# Injectivity of Holomorphic function

• Mar 31st 2011, 02:53 PM
EinStone
Injectivity of Holomorphic function
Let U be an open disk around the origin in $\displaystyle \mathbb{C}$.
Suppose $\displaystyle f:U \rightarrow \mathbb{C}$ is holomorphic on $\displaystyle U$ ,$\displaystyle f(0) = 0$ and $\displaystyle f'(0) = 1$.

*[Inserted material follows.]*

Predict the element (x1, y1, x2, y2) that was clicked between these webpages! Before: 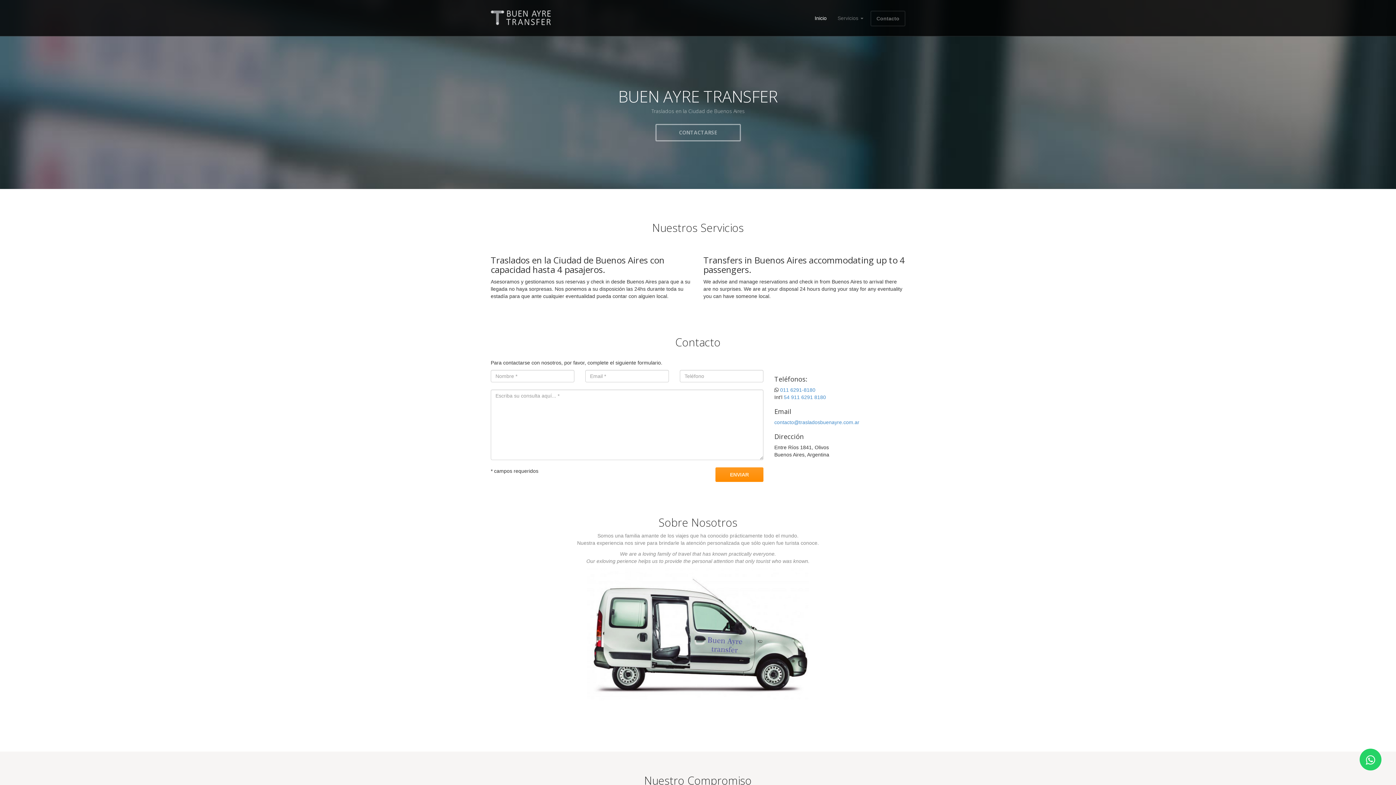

I want to show that there exists a neighborhood $\displaystyle V$ of $\displaystyle 0$, $\displaystyle V \subset U$, so that $\displaystyle f$ is injective on $\displaystyle V$.

Anybody can help?
• Mar 31st 2011, 03:45 PM
Drexel28
Quote:

Originally Posted by EinStone
Let U be an open disk around the origin in $\displaystyle \mathbb{C}$.
Suppose $\displaystyle f:U \rightarrow \mathbb{C}$ is holomorphic on $\displaystyle U$ ,$\displaystyle f(0) = 0$ and $\displaystyle f'(0) = 1$.

I want to show that there exists a neighborhood $\displaystyle V$ of $\displaystyle 0$, $\displaystyle V \subset U$, so that $\displaystyle f$ is injective on $\displaystyle V$.

Anybody can help?

Isn't there a nice complex analysis analogue of the implicit function theorem which takes care of this quite nicely?
• Mar 31st 2011, 09:55 PM
EinStone
Yes, it seems like a general statement for a holomorphic function to be locally invertible if it has non vanishing derivative. Something like an inverse function theorem, but I cant find it anywhere, if someone has a proof of this fact or a reference would be great.
• Mar 31st 2011, 10:14 PM
Drexel28
Quote:

Originally Posted by EinStone
Yes, it seems like a general statement for a holomorphic function to be locally invertible if it has non vanishing derivative. Something like an inverse function theorem, but I cant find it anywhere, if someone has a proof of this fact or a reference would be great.

There is a proof in this book, page 26.